PASSAGE PROVIDED
>> Begin

Recall that this environment variable will only be set in the terminal in which it is run. If this terminal is terminated, the command must be run again when a new terminal is opened. To avoid this, add the above line to your `.bashrc` file, which runs each time you open a new terminal (or a corresponding file, depending on the terminal in use).

> __Note:__ The Python API method, `mlflow.set_tracking_uri(...)`, will only work if the `MLFLOW_TRACKING_URI` environment variable has been set, in which case it will replace it.

Check out the docs [here](https://www.mlflow.org/docs/latest/tracking.html#mlflow-tracking-servers).

## Important Concepts:
- __Registered model__: The `MLModel` that was explicitly registered with the metadata mentioned above.
- __Model version__: The first registered model receives `1` as the version number, which increases by unity for each new model registration.
- __Model stage__: This is similar to `git` or data warehouses:
    - `staging`
    - `production`
    - `archived`
- __Model annotations__: The model is documented in markdown (algorithm description, the dataset used, etc.).

All of the above are required __after saving a model via `log_model`,__ and they can be achieved via an __API or a UI__.

For this lesson, we will use an API. Check [here](https://www.mlflow.org/docs/latest/model-registry.html#ui-workflow) for information on how to carry out the tasks via the UI.

There are three programmatic approaches for registering a model:
- Via `log_model`'s `registered_model_name` argument (__when the user intends to register a model from each experiment__).
- [`mlflow.register_model`](https://www.mlflow.org/docs/latest/python_api/mlflow.html#mlflow.register_model) (__explicit registration of the chosen model with the run `id` specified__).
- [`mlflow.Client`'s `create_registered_model`](https://www.mlflow.org/docs/latest/python_api/mlflow.tracking.html#mlflow.tracking.MlflowClient.create_registered_model) (__similar to that above. However, the Client is connected to a specific run; hence, the explicit specification of the run `id` is not required__).

In [1]:
# Version one

from random import random, randint
from sklearn.ensemble import RandomForestRegressor

import mlflow
import mlflow.sklearn

with mlflow.start_run(run_name="YOUR_RUN_NAME") as run:
    params = {"n_estimators": 5, "random_state": 42}
    sk_learn_rfr = RandomForestRegressor(**params)

    # Log parameters and metrics using the MLflow APIs
    mlflow.log_params(params)
    mlflow.log_param("param_1", randint(0, 100))
    mlflow.log_metrics({"metric_1": random(), "metric_2": random() + 1})

>> End

From the MLflow passage, write out again the part that begins with the words containing "For this lesson, we" and ends with "is not required__).", changing "programmatic approaches" to "programmatic methods".

EXCERPTED RECORDS
>> Begin

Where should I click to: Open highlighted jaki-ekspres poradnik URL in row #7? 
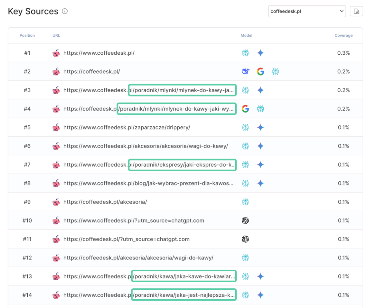click(182, 165)
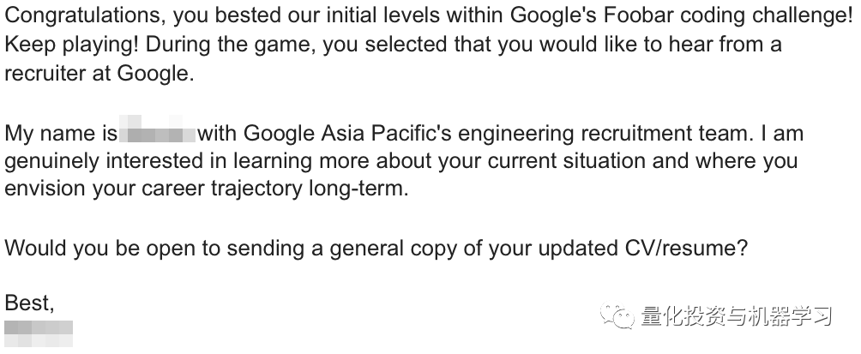Click the closing word "Best,"
Image resolution: width=861 pixels, height=354 pixels.
tap(30, 303)
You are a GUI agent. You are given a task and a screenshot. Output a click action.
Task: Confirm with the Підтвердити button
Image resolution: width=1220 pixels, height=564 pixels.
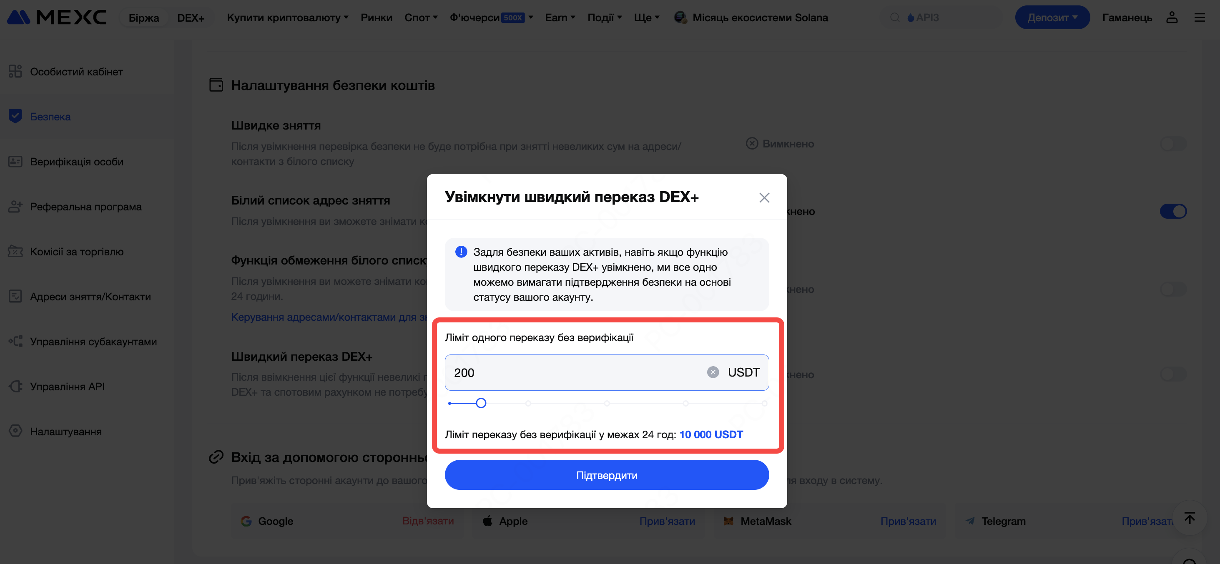click(606, 475)
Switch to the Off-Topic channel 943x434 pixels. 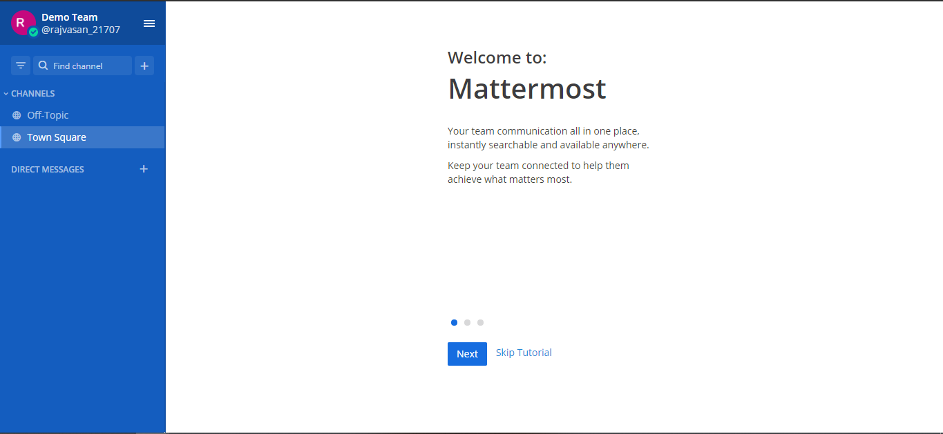[x=48, y=115]
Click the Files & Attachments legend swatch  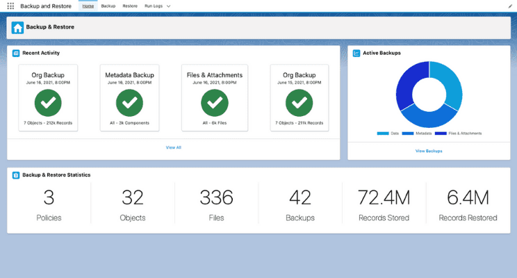tap(440, 133)
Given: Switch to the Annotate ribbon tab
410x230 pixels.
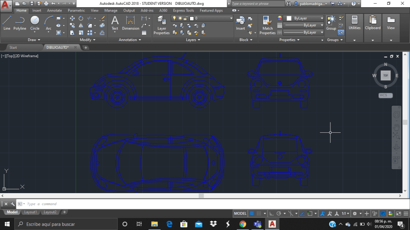Looking at the screenshot, I should [54, 10].
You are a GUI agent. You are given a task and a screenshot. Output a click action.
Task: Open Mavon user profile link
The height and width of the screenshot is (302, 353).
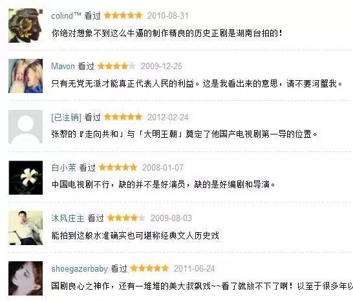click(x=63, y=66)
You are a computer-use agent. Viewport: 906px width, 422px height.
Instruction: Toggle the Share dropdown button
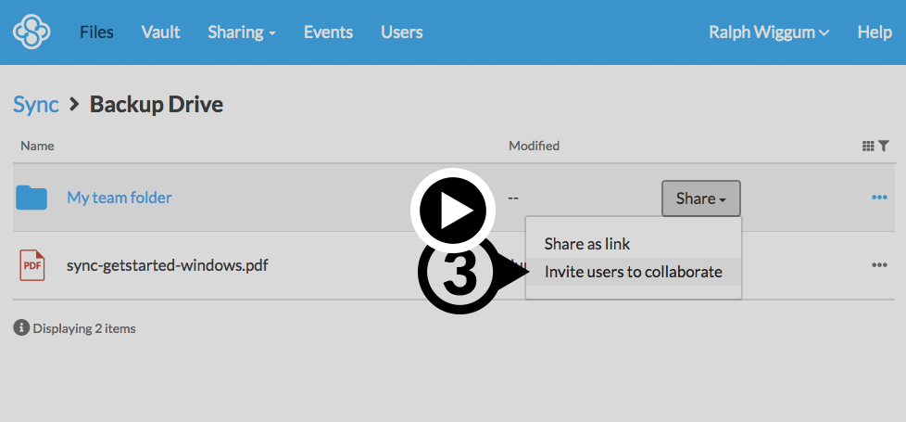point(700,198)
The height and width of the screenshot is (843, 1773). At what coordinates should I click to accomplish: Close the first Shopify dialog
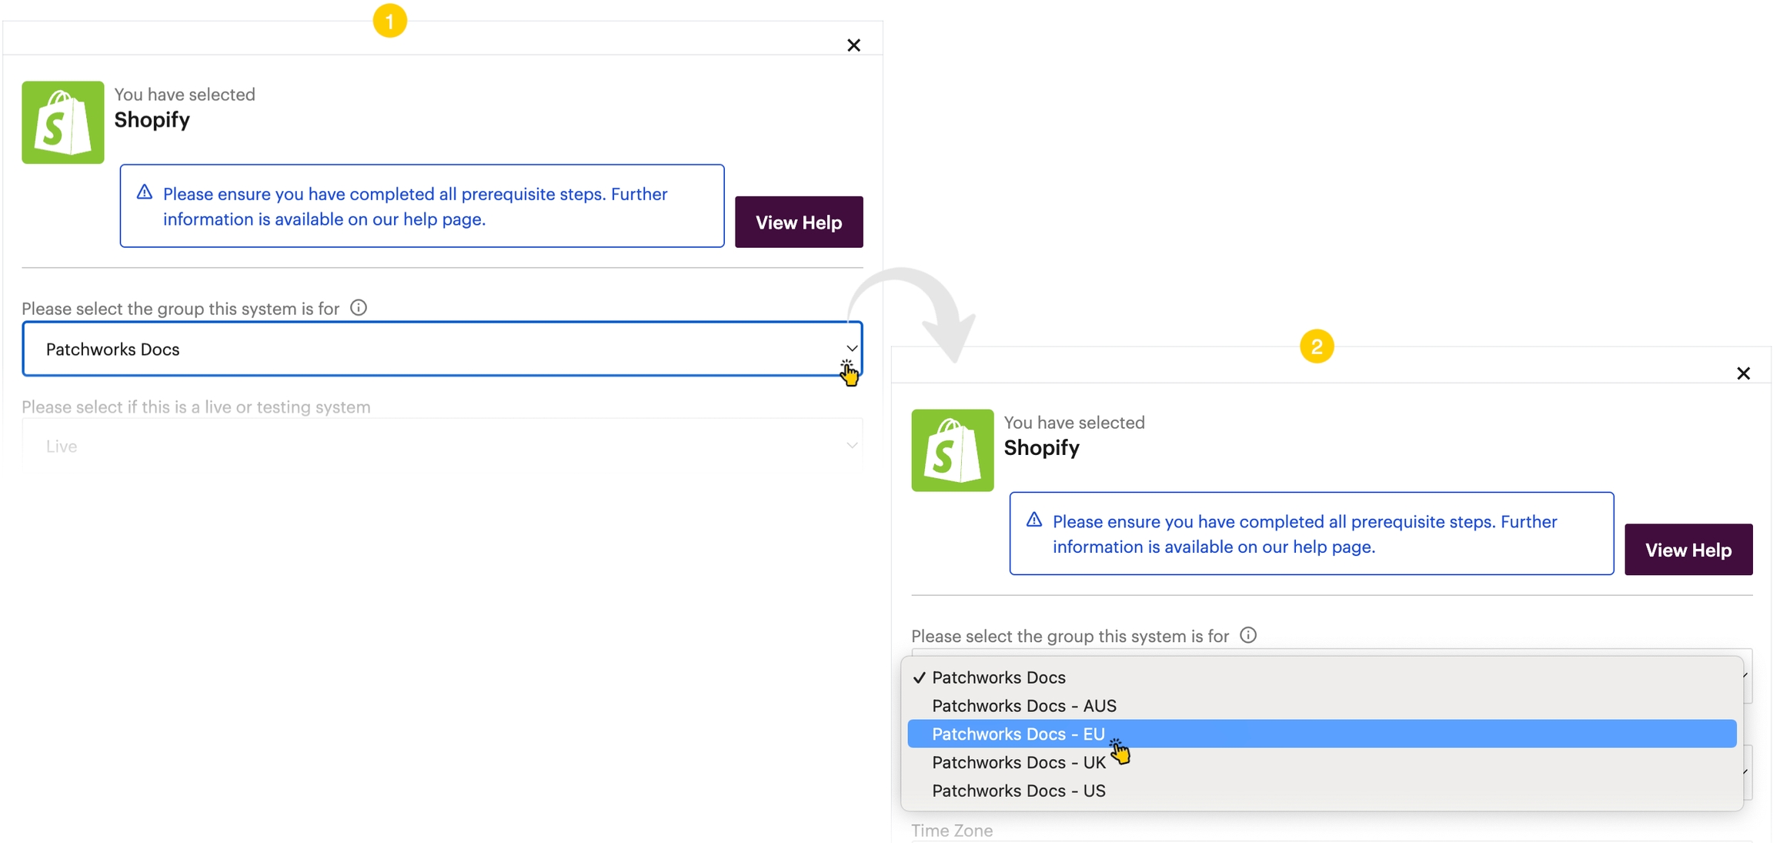pyautogui.click(x=853, y=45)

>> End

TASK RESULT
For this lesson, we will use an API. Check [here](https://www.mlflow.org/docs/latest/model-registry.html#ui-workflow) for information on how to carry out the tasks via the UI.

There are three programmatic methods for registering a model:
- Via `log_model`'s `registered_model_name` argument (__when the user intends to register a model from each experiment__).
- [`mlflow.register_model`](https://www.mlflow.org/docs/latest/python_api/mlflow.html#mlflow.register_model) (__explicit registration of the chosen model with the run `id` specified__).
- [`mlflow.Client`'s `create_registered_model`](https://www.mlflow.org/docs/latest/python_api/mlflow.tracking.html#mlflow.tracking.MlflowClient.create_registered_model) (__similar to that above. However, the Client is connected to a specific run; hence, the explicit specification of the run `id` is not required__).